Unfortunately the process of simply conveying the threats and risks of certain behavior,
by (usually) transferring the knowledge
that the InfoSec team possesses to average employees, hardly constitutes awareness,
at least not in the sense that we expect it to be actionable now on the part of
the employee.
Though training has been well intentioned over the years,
the constant blitz of threats and warnings by security experts have only, in
my opinion, desensitized the average
user to the real risks. Think about the old five color-coded threat warning
system that Homeland Security wisely abandoned in April of this year.
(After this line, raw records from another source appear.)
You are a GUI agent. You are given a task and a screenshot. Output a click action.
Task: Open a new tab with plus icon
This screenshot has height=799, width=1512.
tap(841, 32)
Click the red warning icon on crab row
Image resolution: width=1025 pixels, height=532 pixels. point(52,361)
We had
the threat level at 'High' (orange) or "Elevated' (yellow) all but once
(and for only 14 days), in the entire nine
years that the system was in place. During the 17 times it was raised and
lowered back and forth between Orange and Yellow, do you recall ever changing
your behavior commensurate with the risk rating? No. Why? Because though you
may have absorbed the information IF
you happened to be taking a flight during the color change, you assumed that
the job of spotting and preventing terroristic activities was largely someone else's.
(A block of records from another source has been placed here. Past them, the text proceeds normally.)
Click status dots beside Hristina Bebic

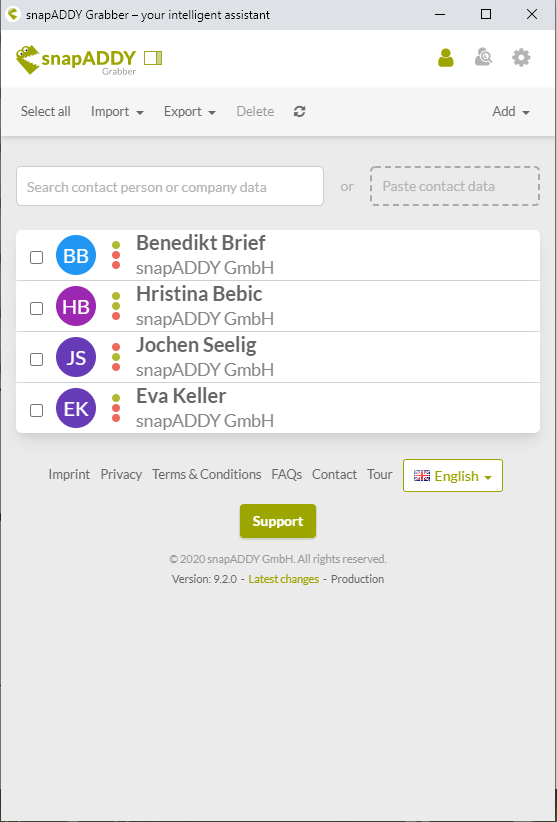tap(116, 306)
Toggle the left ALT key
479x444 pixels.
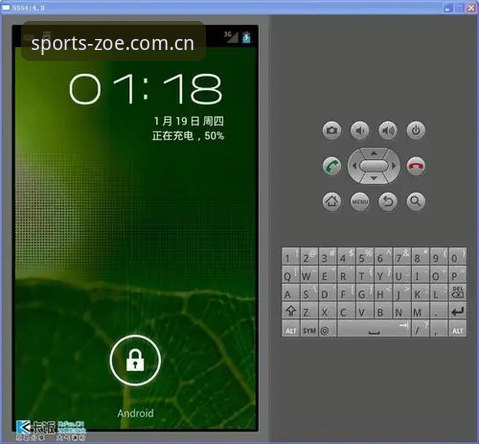point(290,329)
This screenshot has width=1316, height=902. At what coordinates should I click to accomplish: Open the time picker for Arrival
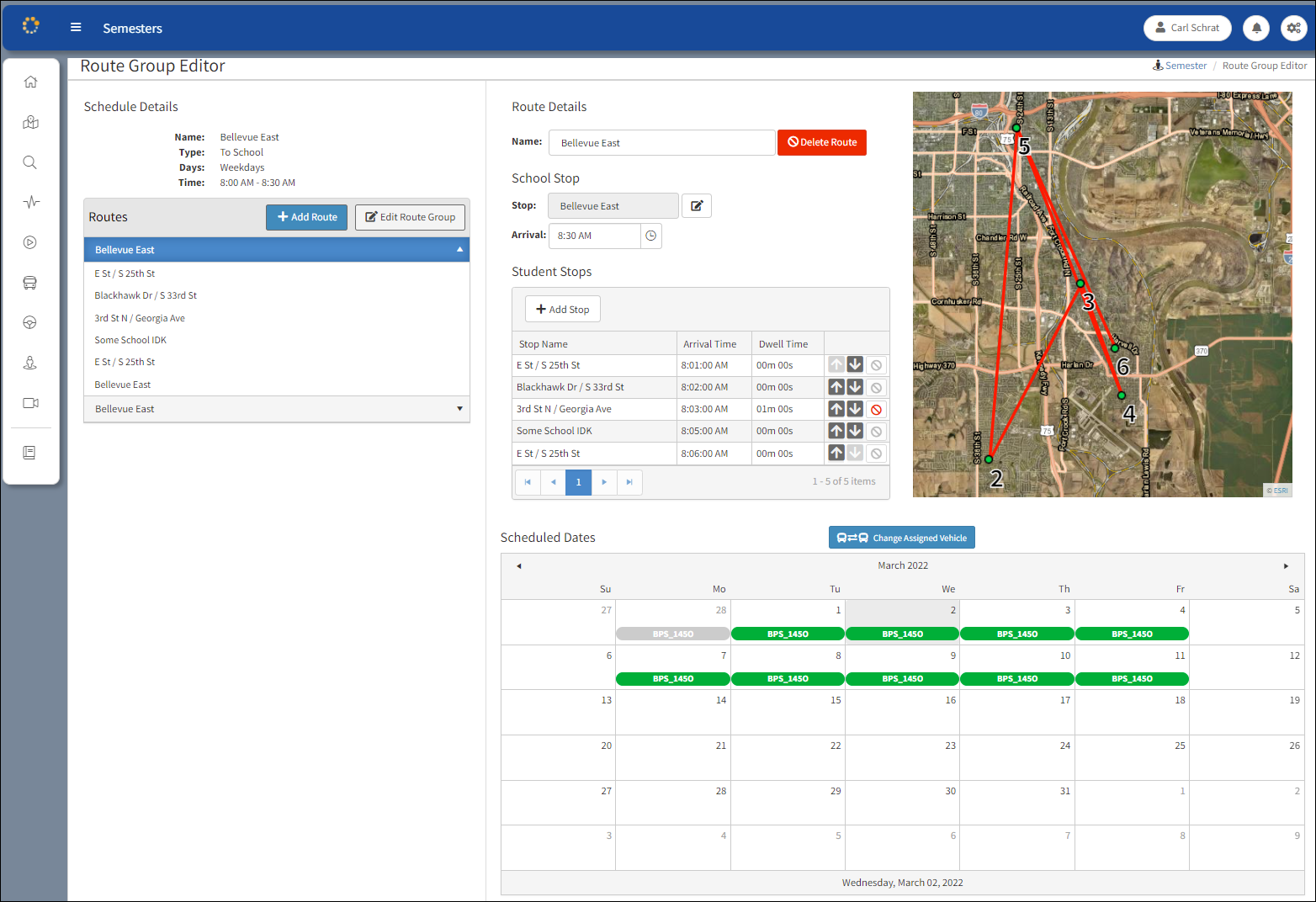point(650,236)
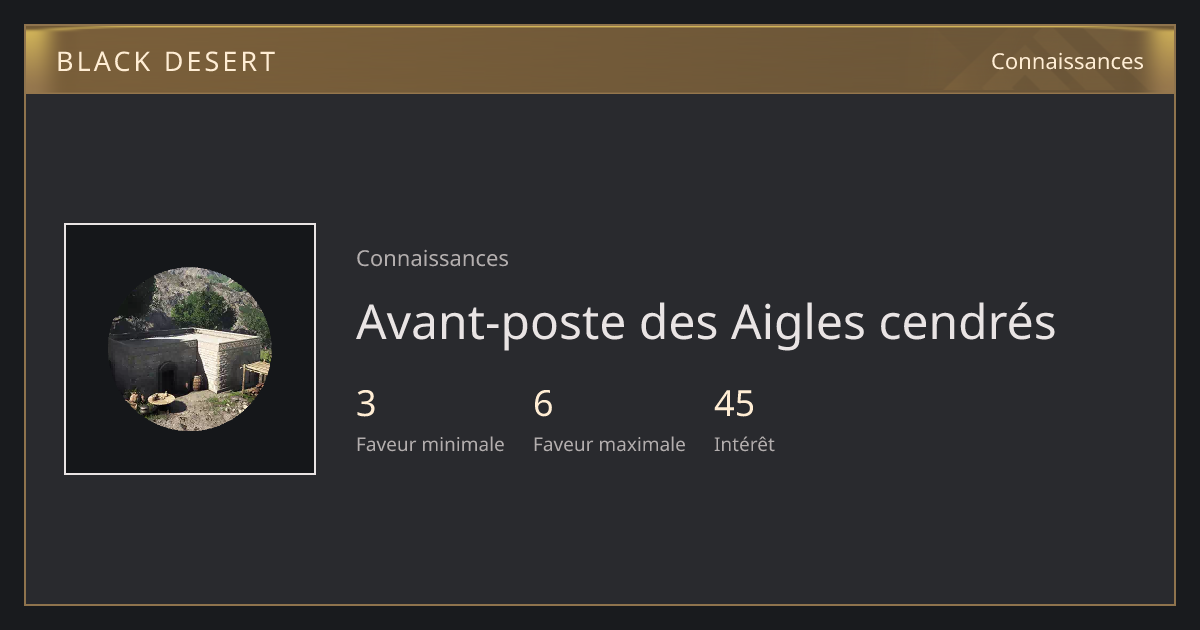
Task: Select the circular outpost thumbnail image
Action: pos(190,349)
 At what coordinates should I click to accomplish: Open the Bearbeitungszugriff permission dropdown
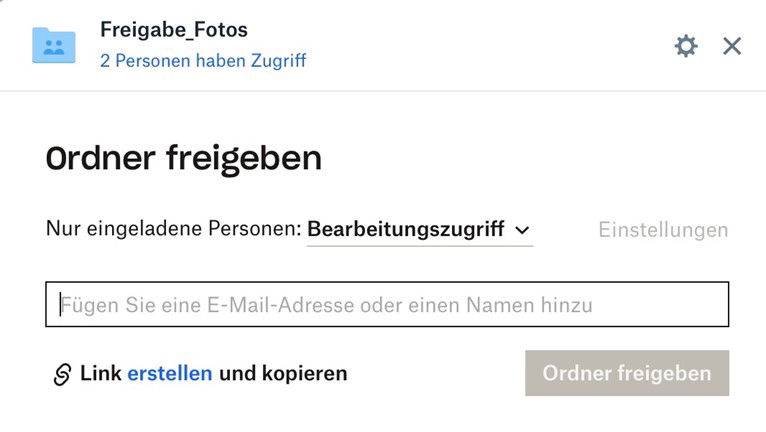click(419, 229)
The act of conveying awareness never reached an inflection point. And, again in
my opinion, the really effective and efficient way to derive value in your
training & awareness campaigns is to move from awareness to ownership.
Consider these two analogies that drive home my point of
making ownership of the privacy & security duty to that for all employees
and not just the InfoSec team and Privacy Officer. RSA, the eminent security company,
was hacked earlier this year by an attacker who may have made off with the crown
jewels of the company; an event comparable to Coca-Cola losing its secret
formula to a thief. How did it happen? A hacker sent emails to two small groups
of employees that included an attachment titled "2011 Recruitment Plan."
One employee opened the attachment and inadvertently introduced a virus inside the
RSA network which ultimately gave the hacker access to the most sensitive and
valued data on the company. And in doing so, enabled later attacks against
RSA's customers. Now I am positive that RSA employees have been instructed to
the nth degree not to open attachments from people that they don't know, click on
links to suspicious web sites, yada yada yada...But apparently this one
employee (all it took), must have thought that "security was someone
else's job", and "that's why we have anti-virus running on all our
machines", and.....you get the idea.
Secondly, consider the act of littering. When you throw
trash out of the window on an interstate highway, you rarely consider the
implications to you or your immediate surroundings. The effect, if any, on your
conscious is fleeting; you keep moving farther away, literally, from the moment
and any sense of ownership of the problem or a resolution. ("They have
prisoners clean that trash up, don't they ?") However, if you live in
a small neighborhood, gated community, enclave, or live in a development with association
fees, you suddenly feel the pain of trash and debris more acutely as it encroaches
on your residential utopia. Your 'awareness' of the effect of trash in your
neighborhood quickly descends into 'ownership' of the problem since you are invested
in the outcome more than you are in, say, a clean highway somewhere five states
over. Soon you find yourself yelling at neighborhood kids to pick up after
themselves...
Like technology itself, hackers and other bad guys have evolved
as well. Firewalls and networks have improved to the point of diminishing
returns in spending on those devices; the outer defense of the company has been
reinforced enough that it is almost impossible to incrementally improve
security from, say, adding another moat around the building. The real long-term,
sustainable improvement is via the employee. Humans are long known to be the weakest link
in the security chain, and the situation can only be improved through cognizant
and mindful behavioral changes. Only through the evolution of the awareness of the problem to ownership of the solution can we even
begin to seriously make advancements in the holistic process of teaching employees
right from wrong. We may never eliminate litter as a scourge, but we can get
them to discover why they, as our employees, should not contribute to it, and
make our company's stretch of highway the cleanest on the Interstate.